Chocolatey is a global automation tool that makes use of the NuGet package management system. It is an advanced packaging tool that makes use of PowerShell to allow you to do virtually anything on a system. The main use of Chocolatey is to install applications and tools silently on your machine. This makes it a machine package manager with a Windows flavour.
Story Time
Let’s start with a story. Two guys, Bob and Richard, need to get their computers ready to do some development work with Git. Neither Bob nor Richard have worked with Git before. This is a story about the process they each go through to get Git.
Richard goes off to research. After a while he learns the tool he wants to install for Windows is mSysGit. He searches, downloads the latest version and goes to install it. He realizes he downloaded the wrong one and starts over. He may not have his settings set up properly. So then he spends time trying to figure out what his settings should be. After a process of maybe a whole morning, he finally has Git installed and hopes he is set up properly. And Richard only knows about mSysGit and not any other tools that may have helped him with using Git.
Bob has recently installed this neat tool called Chocolatey. He heads out to chocolatey.org and searches for Git. He learns that there are several cool tools for working with Git on Windows. He decides that he wants to use Git Extensions for helping him visualize some of the Git work. He opens a command line, types cinst gitextensions and hits Enter. Git Extensions has a dependency on mSysGit, so Chocolatey downloads and installs it silently on his machine. It configures Git for proper Windows usage. Then Chocolatey downloads and silently installs Git Extensions on his machine. In less than ten minutes Bob is ready to go and has some of the best tools for working with Git available to him.

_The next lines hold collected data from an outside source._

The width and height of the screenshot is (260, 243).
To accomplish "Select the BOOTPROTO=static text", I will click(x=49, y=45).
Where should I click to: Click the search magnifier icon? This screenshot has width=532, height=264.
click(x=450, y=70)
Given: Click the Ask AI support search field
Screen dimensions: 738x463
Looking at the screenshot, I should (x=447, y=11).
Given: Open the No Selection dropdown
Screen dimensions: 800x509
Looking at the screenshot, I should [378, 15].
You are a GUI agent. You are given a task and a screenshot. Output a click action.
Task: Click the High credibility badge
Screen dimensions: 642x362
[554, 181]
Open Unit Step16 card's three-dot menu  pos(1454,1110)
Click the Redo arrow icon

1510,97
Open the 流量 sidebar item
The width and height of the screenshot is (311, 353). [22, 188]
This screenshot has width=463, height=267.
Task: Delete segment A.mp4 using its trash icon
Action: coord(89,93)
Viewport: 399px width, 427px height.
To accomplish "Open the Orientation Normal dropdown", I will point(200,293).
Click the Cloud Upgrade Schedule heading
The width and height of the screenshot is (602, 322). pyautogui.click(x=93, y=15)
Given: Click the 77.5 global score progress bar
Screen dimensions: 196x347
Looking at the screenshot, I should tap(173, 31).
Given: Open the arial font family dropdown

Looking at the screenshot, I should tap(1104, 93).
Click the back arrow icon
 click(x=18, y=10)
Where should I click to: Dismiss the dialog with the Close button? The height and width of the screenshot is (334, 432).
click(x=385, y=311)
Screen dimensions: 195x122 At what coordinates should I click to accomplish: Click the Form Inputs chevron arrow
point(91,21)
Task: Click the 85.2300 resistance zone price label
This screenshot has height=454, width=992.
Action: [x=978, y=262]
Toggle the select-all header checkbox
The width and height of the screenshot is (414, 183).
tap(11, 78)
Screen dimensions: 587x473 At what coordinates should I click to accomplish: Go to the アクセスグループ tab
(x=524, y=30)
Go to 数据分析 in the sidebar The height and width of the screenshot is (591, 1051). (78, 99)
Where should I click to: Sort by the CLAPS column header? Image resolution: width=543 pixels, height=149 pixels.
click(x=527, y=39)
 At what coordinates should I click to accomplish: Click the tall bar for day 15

Did Bob get lucky? No. It’s just that Bob didn’t have to really make that many decisions. He decided he wanted a tool. Then Chocolatey did all of the work, made all of the decisions, got the dependent applications, and even configured his machine properly. He has little left to do to finish setting up the machine for access to GitHub.
You may have had similar experiences with other tools. The moral of the story? Richard took over 3 hours to get somewhat up to speed. Bob came fully up to speed in less than ten minutes. Don’t be a Richard.
What is Chocolatey?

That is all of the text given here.